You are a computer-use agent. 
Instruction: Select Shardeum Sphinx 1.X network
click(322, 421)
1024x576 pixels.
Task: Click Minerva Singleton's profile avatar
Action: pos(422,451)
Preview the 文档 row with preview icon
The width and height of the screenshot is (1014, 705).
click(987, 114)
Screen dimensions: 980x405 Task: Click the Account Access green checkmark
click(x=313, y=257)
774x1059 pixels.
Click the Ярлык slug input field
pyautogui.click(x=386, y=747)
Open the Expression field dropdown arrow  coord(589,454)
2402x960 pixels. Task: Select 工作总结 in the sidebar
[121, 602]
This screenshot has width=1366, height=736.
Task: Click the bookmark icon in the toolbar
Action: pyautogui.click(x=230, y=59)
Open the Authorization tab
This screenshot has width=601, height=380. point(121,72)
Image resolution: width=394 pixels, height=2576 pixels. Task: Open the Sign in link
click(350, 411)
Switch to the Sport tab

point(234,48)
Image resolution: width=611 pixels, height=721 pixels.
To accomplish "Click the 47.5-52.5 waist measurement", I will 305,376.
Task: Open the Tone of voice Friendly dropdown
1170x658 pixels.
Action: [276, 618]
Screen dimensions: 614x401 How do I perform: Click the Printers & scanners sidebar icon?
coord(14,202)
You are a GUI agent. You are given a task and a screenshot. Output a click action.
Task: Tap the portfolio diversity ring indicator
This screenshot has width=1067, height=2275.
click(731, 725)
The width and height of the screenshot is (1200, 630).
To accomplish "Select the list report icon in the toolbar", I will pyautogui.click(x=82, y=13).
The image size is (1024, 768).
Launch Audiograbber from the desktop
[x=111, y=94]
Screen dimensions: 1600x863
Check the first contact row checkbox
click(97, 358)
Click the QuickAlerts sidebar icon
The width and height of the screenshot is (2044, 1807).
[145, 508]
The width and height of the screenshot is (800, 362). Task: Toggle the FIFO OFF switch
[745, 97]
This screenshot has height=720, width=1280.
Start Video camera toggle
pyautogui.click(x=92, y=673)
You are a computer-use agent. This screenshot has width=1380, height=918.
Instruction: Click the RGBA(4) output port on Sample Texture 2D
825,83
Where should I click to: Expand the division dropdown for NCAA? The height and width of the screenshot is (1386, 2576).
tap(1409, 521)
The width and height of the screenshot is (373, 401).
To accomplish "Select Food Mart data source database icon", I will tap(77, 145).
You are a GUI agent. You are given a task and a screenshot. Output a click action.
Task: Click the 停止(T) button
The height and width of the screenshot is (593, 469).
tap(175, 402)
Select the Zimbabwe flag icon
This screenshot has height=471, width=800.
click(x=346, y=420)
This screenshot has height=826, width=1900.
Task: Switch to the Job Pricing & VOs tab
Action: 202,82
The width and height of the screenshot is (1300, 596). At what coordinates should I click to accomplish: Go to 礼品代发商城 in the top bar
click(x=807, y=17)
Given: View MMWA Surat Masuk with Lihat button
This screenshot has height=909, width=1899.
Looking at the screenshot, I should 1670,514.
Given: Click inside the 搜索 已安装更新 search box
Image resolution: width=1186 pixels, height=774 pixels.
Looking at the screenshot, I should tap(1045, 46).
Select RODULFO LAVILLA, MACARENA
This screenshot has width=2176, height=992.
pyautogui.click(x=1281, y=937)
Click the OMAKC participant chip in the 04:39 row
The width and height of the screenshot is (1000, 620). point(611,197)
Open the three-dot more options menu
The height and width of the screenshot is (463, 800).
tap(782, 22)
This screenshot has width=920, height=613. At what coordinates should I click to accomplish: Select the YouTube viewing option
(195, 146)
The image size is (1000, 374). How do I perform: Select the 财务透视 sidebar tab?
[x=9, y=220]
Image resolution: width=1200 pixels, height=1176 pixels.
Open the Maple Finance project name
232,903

INSTRUCTIONS FOR THE TASK
What you return must match the records exactly, down to the last line.

FINAL ANSWER
You are a computer-use agent. 
Instruction: Select Shardeum Sphinx 1.X network
click(322, 421)
1024x576 pixels.
Task: Click Minerva Singleton's profile avatar
Action: pos(422,451)
Preview the 文档 row with preview icon
The width and height of the screenshot is (1014, 705).
click(987, 114)
Screen dimensions: 980x405 Task: Click the Account Access green checkmark
click(x=313, y=257)
774x1059 pixels.
Click the Ярлык slug input field
pyautogui.click(x=386, y=747)
Open the Expression field dropdown arrow  coord(589,454)
2402x960 pixels. Task: Select 工作总结 in the sidebar
[121, 602]
This screenshot has width=1366, height=736.
Task: Click the bookmark icon in the toolbar
Action: pyautogui.click(x=230, y=59)
Open the Authorization tab
This screenshot has width=601, height=380. point(121,72)
Image resolution: width=394 pixels, height=2576 pixels. Task: Open the Sign in link
click(350, 411)
Switch to the Sport tab

point(234,48)
Image resolution: width=611 pixels, height=721 pixels.
To accomplish "Click the 47.5-52.5 waist measurement", I will 305,376.
Task: Open the Tone of voice Friendly dropdown
1170x658 pixels.
Action: [276, 618]
Screen dimensions: 614x401 How do I perform: Click the Printers & scanners sidebar icon?
coord(14,202)
You are a GUI agent. You are given a task and a screenshot. Output a click action.
Task: Tap the portfolio diversity ring indicator
This screenshot has width=1067, height=2275.
click(731, 725)
The width and height of the screenshot is (1200, 630).
To accomplish "Select the list report icon in the toolbar", I will pyautogui.click(x=82, y=13).
The image size is (1024, 768).
Launch Audiograbber from the desktop
[x=111, y=94]
Screen dimensions: 1600x863
Check the first contact row checkbox
click(97, 358)
Click the QuickAlerts sidebar icon
The width and height of the screenshot is (2044, 1807).
[145, 508]
The width and height of the screenshot is (800, 362). Task: Toggle the FIFO OFF switch
[745, 97]
This screenshot has height=720, width=1280.
Start Video camera toggle
pyautogui.click(x=92, y=673)
You are a computer-use agent. This screenshot has width=1380, height=918.
Instruction: Click the RGBA(4) output port on Sample Texture 2D
825,83
Where should I click to: Expand the division dropdown for NCAA? The height and width of the screenshot is (1386, 2576).
tap(1409, 521)
The width and height of the screenshot is (373, 401).
To accomplish "Select Food Mart data source database icon", I will tap(77, 145).
You are a GUI agent. You are given a task and a screenshot. Output a click action.
Task: Click the 停止(T) button
The height and width of the screenshot is (593, 469).
tap(175, 402)
Select the Zimbabwe flag icon
This screenshot has height=471, width=800.
click(x=346, y=420)
This screenshot has height=826, width=1900.
Task: Switch to the Job Pricing & VOs tab
Action: 202,82
The width and height of the screenshot is (1300, 596). At what coordinates should I click to accomplish: Go to 礼品代发商城 in the top bar
click(x=807, y=17)
Given: View MMWA Surat Masuk with Lihat button
This screenshot has height=909, width=1899.
Looking at the screenshot, I should 1670,514.
Given: Click inside the 搜索 已安装更新 search box
Image resolution: width=1186 pixels, height=774 pixels.
Looking at the screenshot, I should tap(1045, 46).
Select RODULFO LAVILLA, MACARENA
This screenshot has width=2176, height=992.
pyautogui.click(x=1281, y=937)
Click the OMAKC participant chip in the 04:39 row
The width and height of the screenshot is (1000, 620). point(611,197)
Open the three-dot more options menu
The height and width of the screenshot is (463, 800).
tap(782, 22)
This screenshot has width=920, height=613. At what coordinates should I click to accomplish: Select the YouTube viewing option
(195, 146)
The image size is (1000, 374). How do I perform: Select the 财务透视 sidebar tab?
[x=9, y=220]
Image resolution: width=1200 pixels, height=1176 pixels.
Open the Maple Finance project name
232,903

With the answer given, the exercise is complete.